Pour conforter l’espérance et la rendre acceptable, Marc Lebiez ne se contente pas d’invoquer le Dieu de Leibniz et il ne pense pas, comme Pangloss, que tout est au mieux, mais il considère qu’il est possible de changer les choses (de « changer la vie » ?), marginalement et progressivement, que la nécessité reconnue des lois économiques n’interdit pas les utiles quoique en apparence menues corrections de la contingence et que ces corrections, ces réformes – disons le mot – importent plus pour le bien-être des hommes que les rêveries millénaristes.

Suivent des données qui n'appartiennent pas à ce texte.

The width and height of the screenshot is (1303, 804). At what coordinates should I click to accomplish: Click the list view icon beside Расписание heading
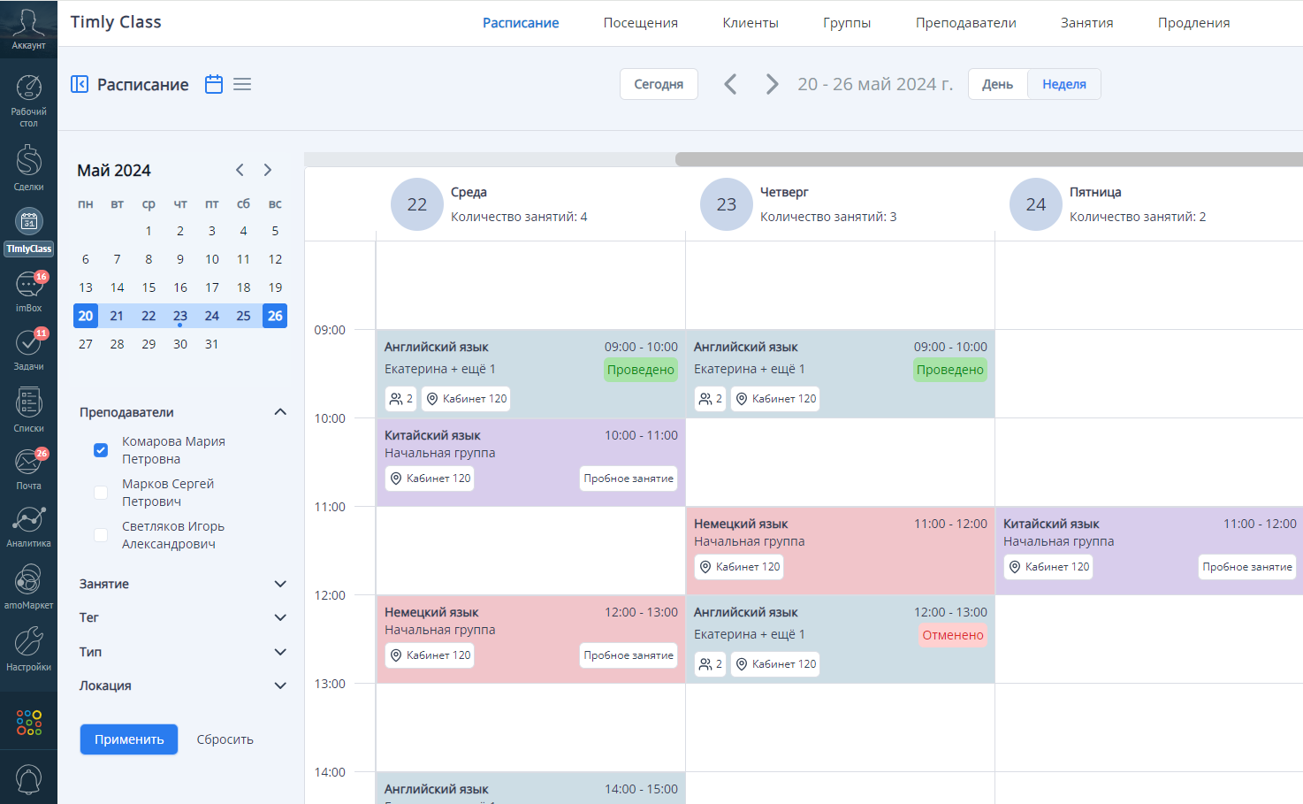(x=242, y=83)
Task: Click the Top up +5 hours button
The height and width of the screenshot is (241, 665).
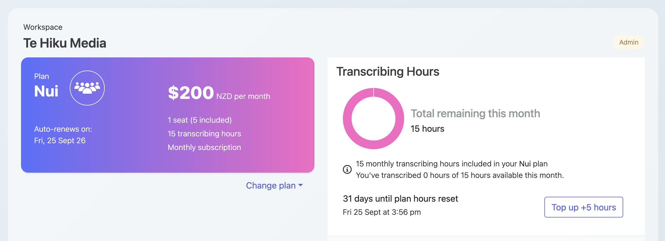Action: point(584,207)

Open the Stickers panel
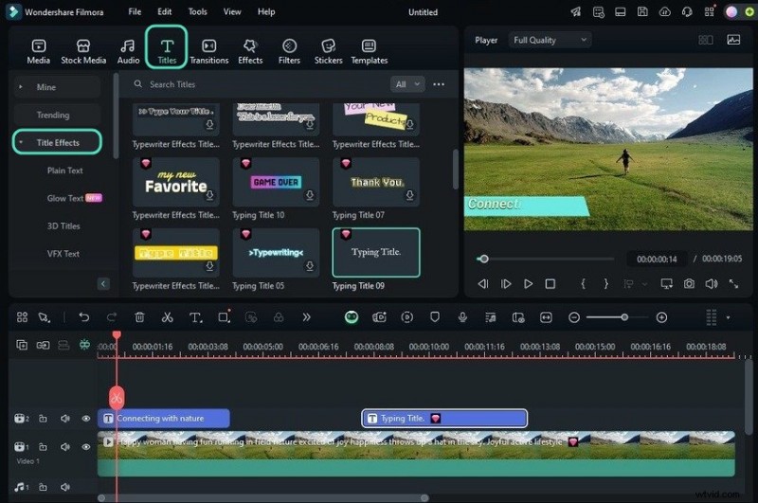[x=328, y=51]
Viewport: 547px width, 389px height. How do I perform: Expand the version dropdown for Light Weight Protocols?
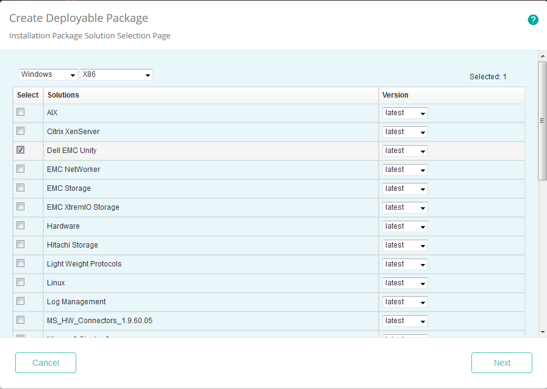(404, 263)
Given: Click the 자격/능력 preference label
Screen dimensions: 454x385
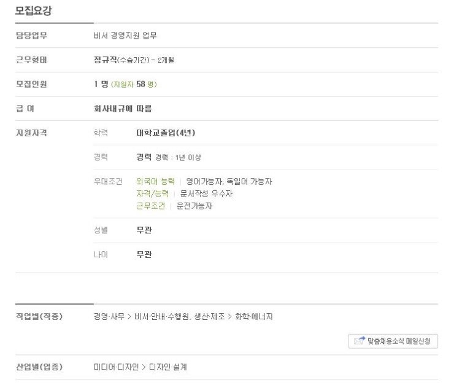Looking at the screenshot, I should pos(152,193).
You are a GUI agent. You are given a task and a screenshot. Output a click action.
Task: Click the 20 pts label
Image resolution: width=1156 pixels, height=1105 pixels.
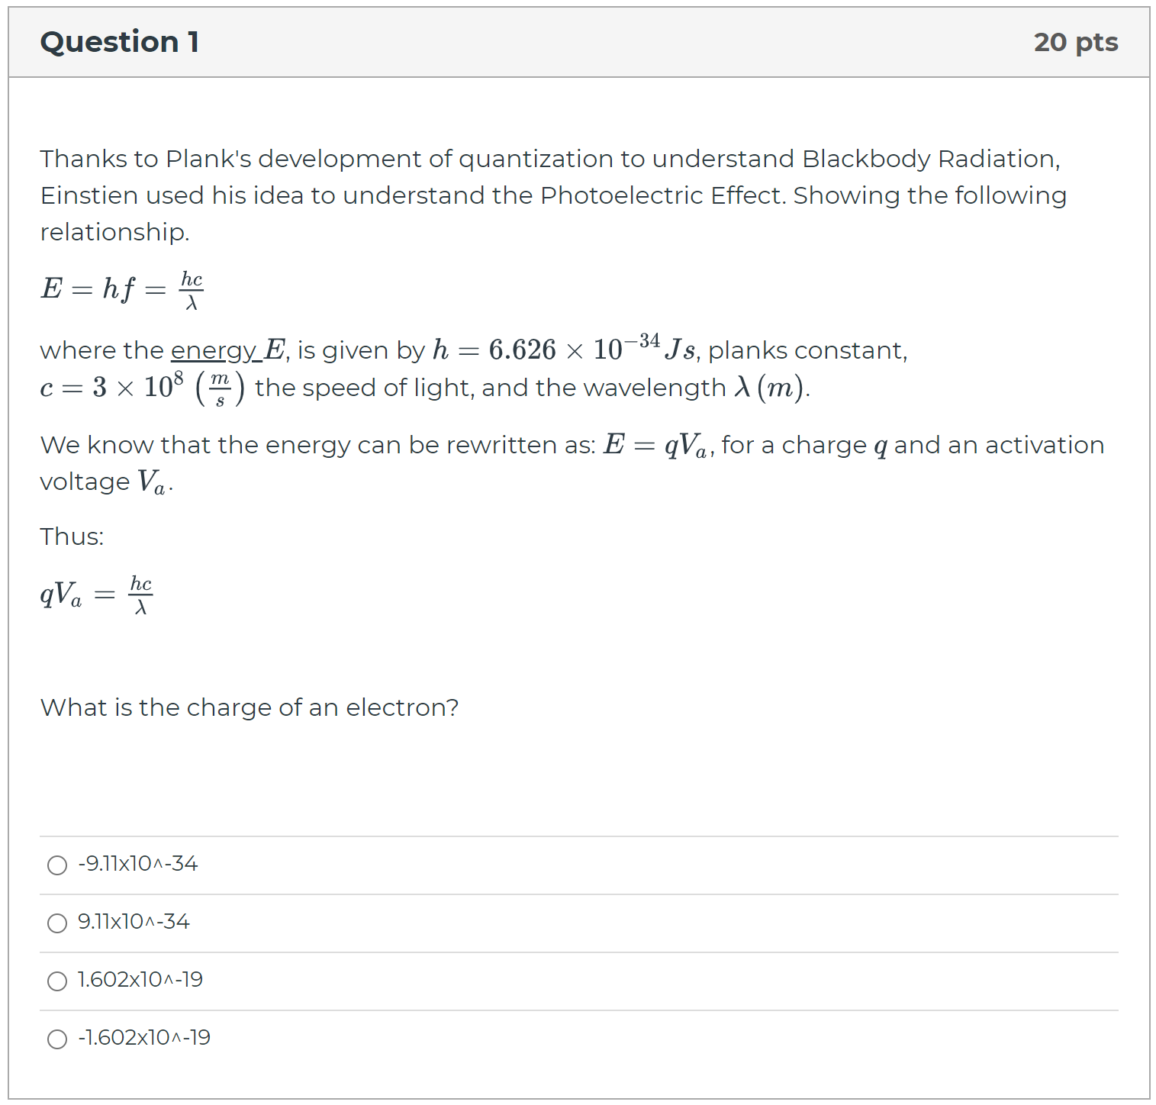pyautogui.click(x=1075, y=42)

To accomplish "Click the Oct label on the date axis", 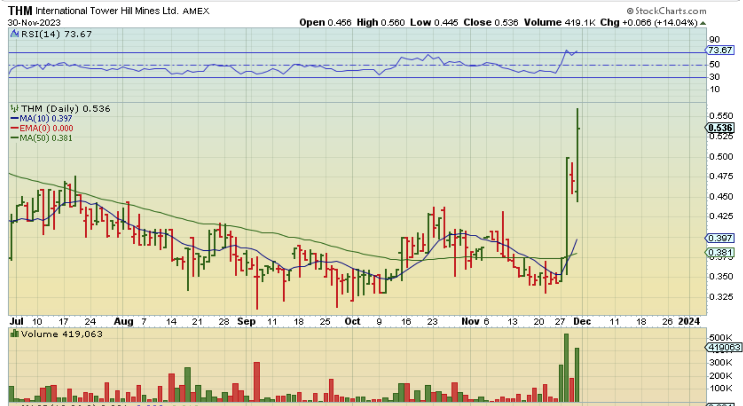I will pyautogui.click(x=352, y=321).
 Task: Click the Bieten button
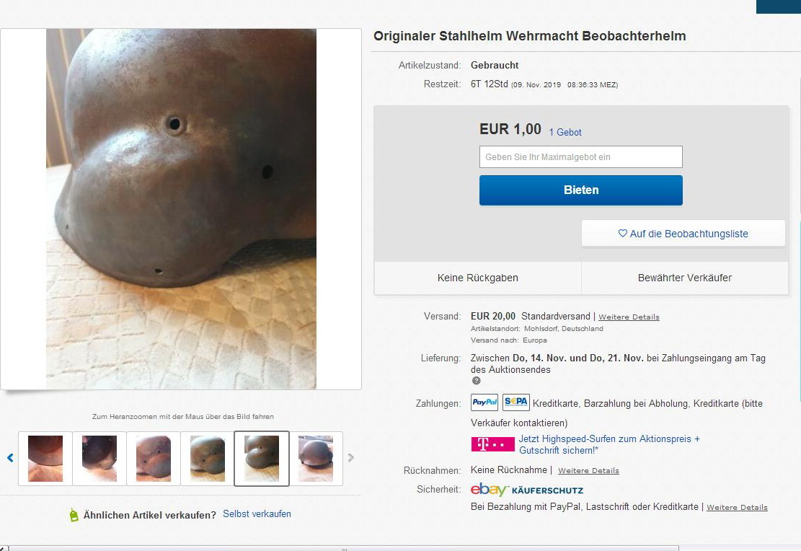581,190
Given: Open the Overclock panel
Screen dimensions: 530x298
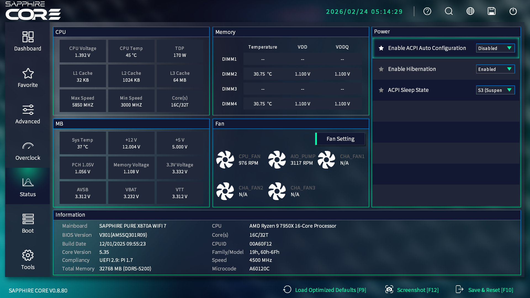Looking at the screenshot, I should [x=28, y=150].
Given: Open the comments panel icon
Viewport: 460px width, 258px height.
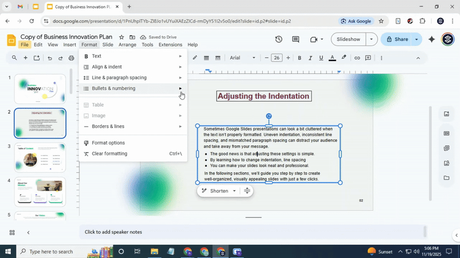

Mais ce ne serait pas rendre justice à cet essai très actuel que d’oublier que ce plaidoyer pour la réforme, pour la politique, pour l’action contre la nécessité, conduit Marc Lebiez à d’exotiques et fascinantes spéculations, très bienvenues, sur le thème classique de la chute de l’Empire romain. Cet empire, extraordinaire construction politique, administrative et militaire, pourquoi s’est-il-effondré ? À cause de l’utopie du christianisme, de la maxime évangélique du « mon royaume n’est pas de ce monde » ? Des invasions barbares ? S’est-il effondré plus lentement qu’on ne l’a dit ? Insensiblement ? Aurait-on pu échapper au déclin, combattre plus efficacement le christianisme ? La face du monde en eût été changée… Une question vient nous tarauder, que pose non sans ironie Marc Lebiez, qui songe à d’autres empires déclinants : pourquoi Marc Aurèle, l’empereur stoïcien, la sagesse même, a-t-il commis l’erreur de demander à son demi-fou de fils, Commode, de lui succéder ? Empereur grossier, cruel et égocentrique. Petite erreur aux incalculables conséquences. Mais ces erreurs de jugement ont le paradoxal mérite de montrer que, dans l’action politique, les décisions ont un sens, une portée, des enjeux.